Since verbal interventions have already begun, we are between steps three and four, with actual interventions due next, Mr. Gartman said. Mr. Smaghi has set the table for central banks and their governments around the world, he added."
In other words, the dollar bounced for the sole reason that the Fed and the rest of the world finally performed what is known as a currency intervention. The other central banks agreed to buy dollars. Nothing new, here.
Everything Is Still the Same
The end result of all of the above is that nothing has really changed - except for the thus-far undisclosed international dollar-support action. Other than that, everything is still the same.
So, what was the real point of these actions? If the only change that has any kind of teeth was the coordinated dollar-support action, why did the world's central banks not disclose that?

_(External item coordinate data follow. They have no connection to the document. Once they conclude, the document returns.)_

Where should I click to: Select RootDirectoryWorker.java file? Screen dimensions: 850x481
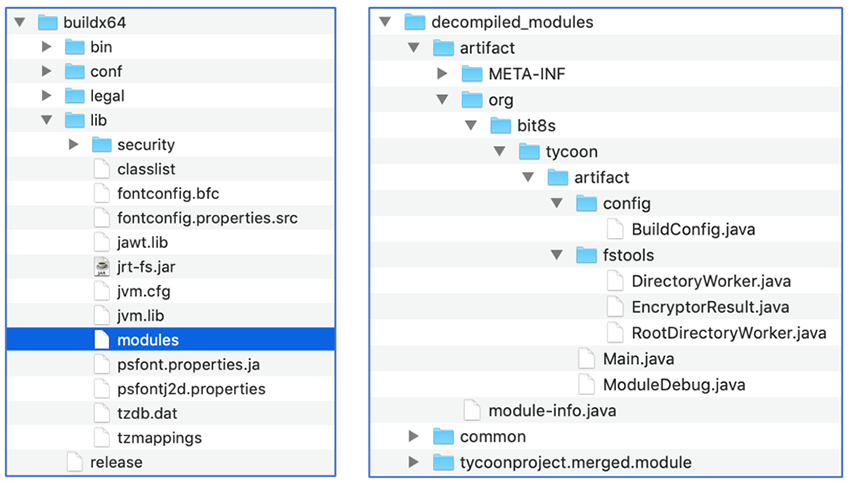pyautogui.click(x=728, y=333)
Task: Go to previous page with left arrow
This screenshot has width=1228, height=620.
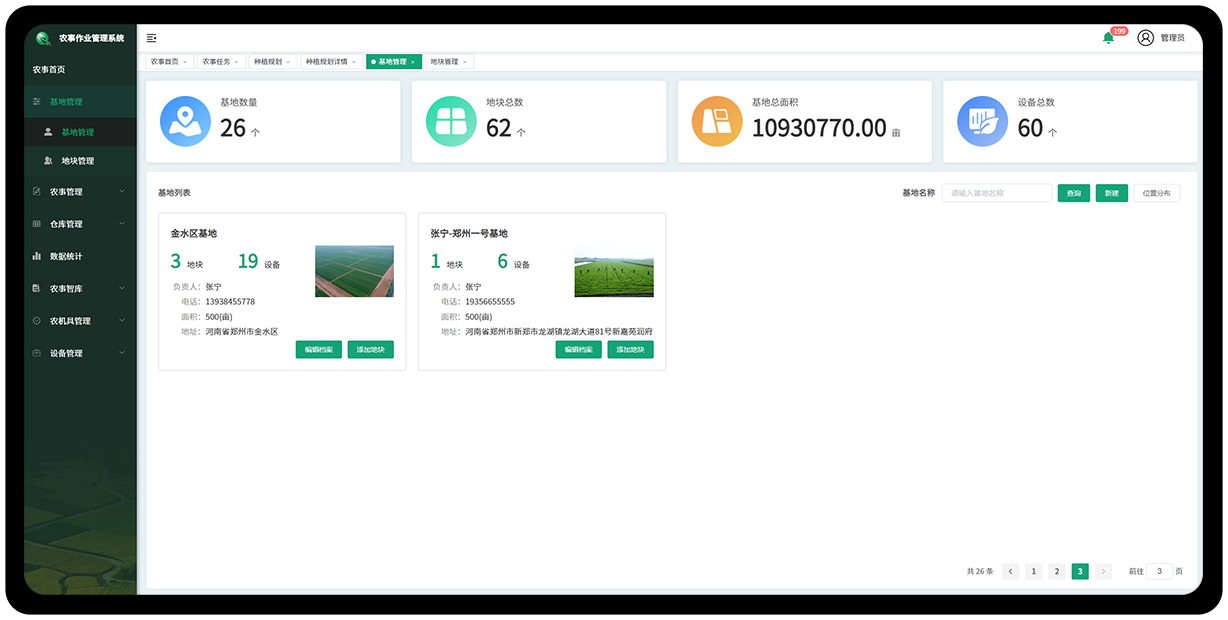Action: click(1010, 572)
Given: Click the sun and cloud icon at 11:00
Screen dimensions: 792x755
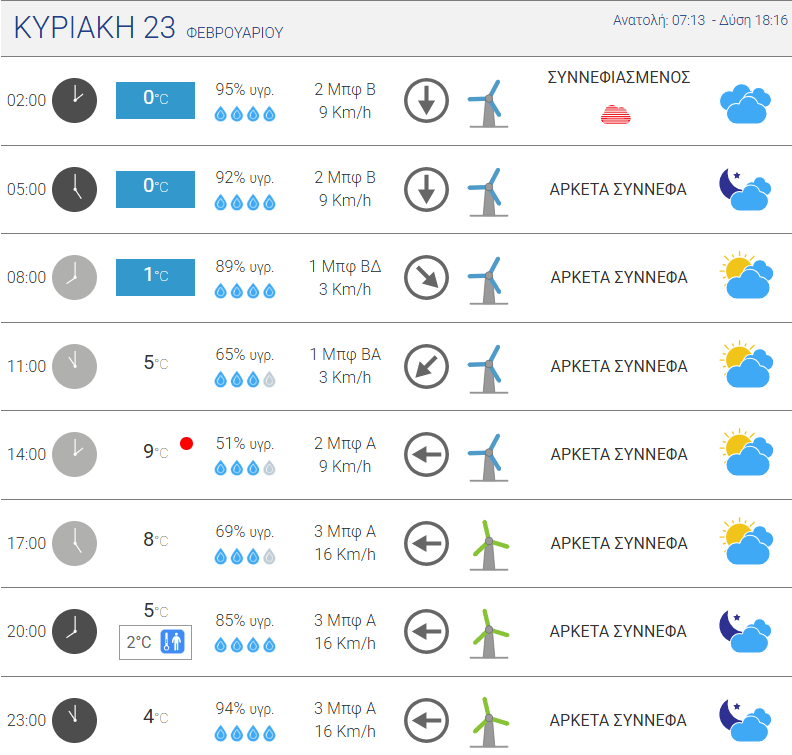Looking at the screenshot, I should (747, 364).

Answer: Because everybody knows that such action would prop up the dollar and probably result in a correction in the commodities markets. Under those conditions, the battered US Fed would not be able to stand there and accept the adulation of the cheering masses as the "hero who saved the markets."
It's a con-man's trick, through and through.
The dollar's short-term reversal is being pointed to as proof that the Fed's actions "saved the day" while in truth it was the otherwise typical, very un-dramatic, and common-sense currency intervention that did the job. At the same time, one of the Fed's owner banks was able to buy up a competitor at fire-sale prices while benefiting from Fed-injected taxpayer money (i.e., the $30 billion "loaned" to Bear Stern's balance sheet).
The self-defecating, bootlicking, sycophantic financial press hails this as the next best thing to Jesus' second coming, of course. More sober observers can only shake their head at the gullibility of consumers of what goes under the name of "financial news."
Has Gold Topped Out?
Doubtlessly, it eventually will, but we aren't even close yet. Has it corrected? No doubt about that, as well. Can it drop further form here? Sure I actually expected gold to drop back to $750 when it became clear the Indians were selling theirs to buy paper stocks. Occurrences since then made me revise that estimate upward somewhat, to the vicinity around $850.
If gold dropped that far, I would not be surprised in the least - but that is a far cry from "the end" of this gold bull market, as the following chart shows:
Gold is at weak support right now near the $900 mark, which also coincides with where the (green) lower uptrend line of the Phase III slope hits the right side of the chart.
The stronger "Level 1" Support is at $850, the level of the November 2007 short-term top that is nominally equal to the 1980 blow-off top.
"Level 2" Support lies at $725, the 2006 interim high, which also coincides with where the green Phase II uptrend line hits the right wall.
In fact, "the end" of this bull market would have to take us all the way back to below $550, which is where the uptrend line from 2001 would hit the right wall, were we to bother drawing it.
Just look past the smoke, break some of the mirrors, and reality looks exactly the way it did before Bernie staged this rehabilitation of the Fed's image as an institution that can "save" the markets.
Of course, none of this even addresses the issue of what ultimate effect yet another rescue action really has on the economy. It can only make things worse in the long run - and that's what the Fed's real raison d'etre seems to be:
Destroy the world's largest, most powerful economy so the US can be "integrated" with other nations in the western hemisphere - but do it slowly, so nobody can point the finger at one particular Fed action and go lynch the bastards. In other words: plausible deniability. That way, at least, that pesky thing called a "Constitutions" that some hopelessly backwards Americans still believe in no longer needs to be paid lip service to.
At least, that appears to be the plan.